*What you should do:*
Among the records below, find the line that has "This screenshot has width=231, height=127."; from there, give the lines again exactly, and stop after the line that has "Click the rounded".

(Records contained in a dataset)
-----
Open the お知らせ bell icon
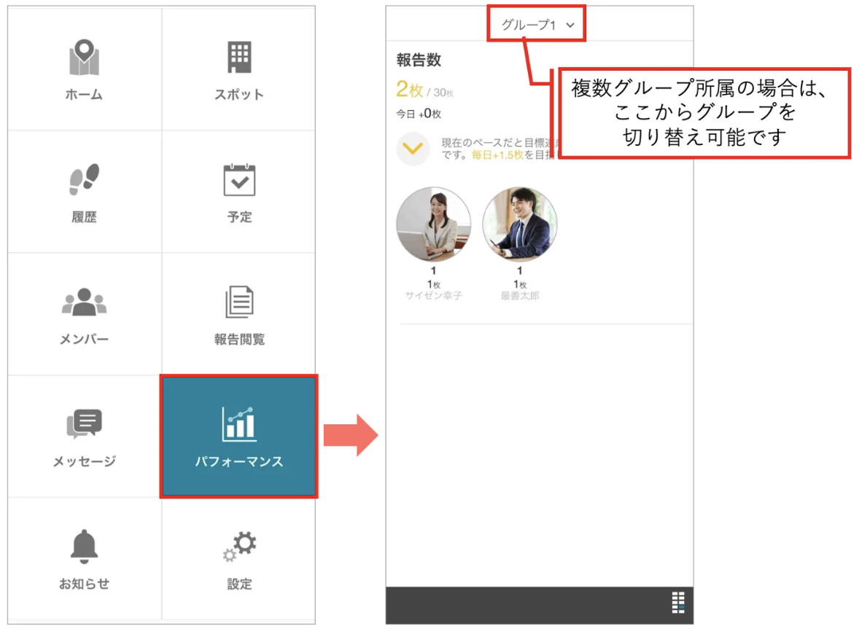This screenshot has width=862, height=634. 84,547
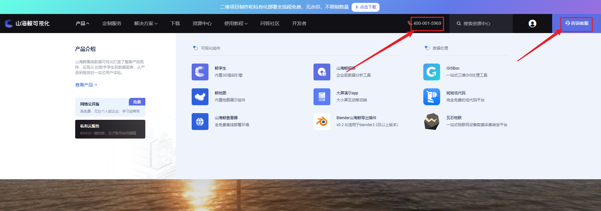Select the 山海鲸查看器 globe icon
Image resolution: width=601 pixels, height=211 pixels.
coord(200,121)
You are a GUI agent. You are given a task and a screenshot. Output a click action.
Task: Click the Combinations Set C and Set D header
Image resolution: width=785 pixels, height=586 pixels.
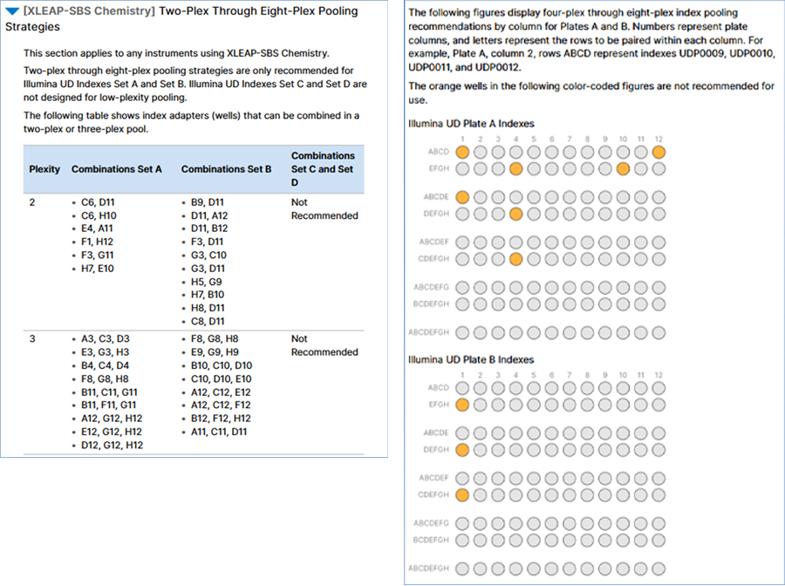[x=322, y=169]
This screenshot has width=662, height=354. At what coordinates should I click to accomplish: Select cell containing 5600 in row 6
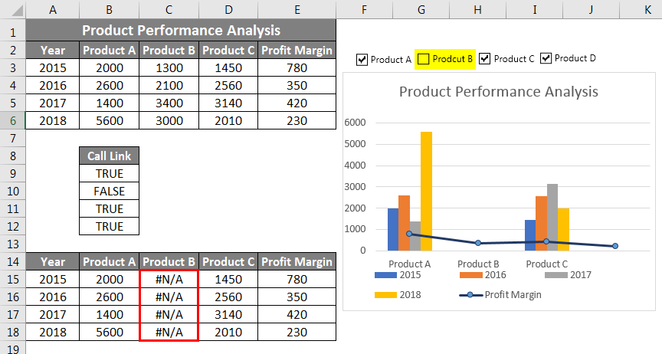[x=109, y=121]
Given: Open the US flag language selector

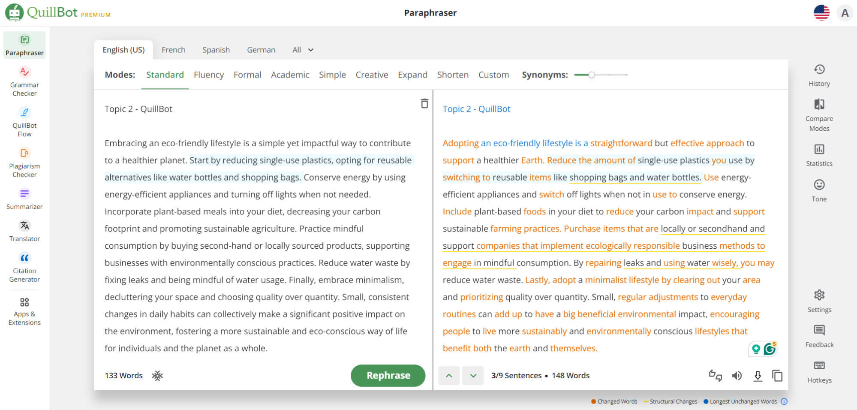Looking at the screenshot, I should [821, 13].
-----
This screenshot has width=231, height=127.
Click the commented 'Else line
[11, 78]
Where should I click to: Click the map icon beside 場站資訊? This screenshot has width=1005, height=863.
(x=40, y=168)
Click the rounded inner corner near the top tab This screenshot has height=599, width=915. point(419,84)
-----
*Written reply:*
This screenshot has width=231, height=127.
Click the commented 'Else line
[11, 78]
Where should I click to: Click the map icon beside 場站資訊? This screenshot has width=1005, height=863.
(x=40, y=168)
Click the rounded inner corner near the top tab This screenshot has height=599, width=915. point(419,84)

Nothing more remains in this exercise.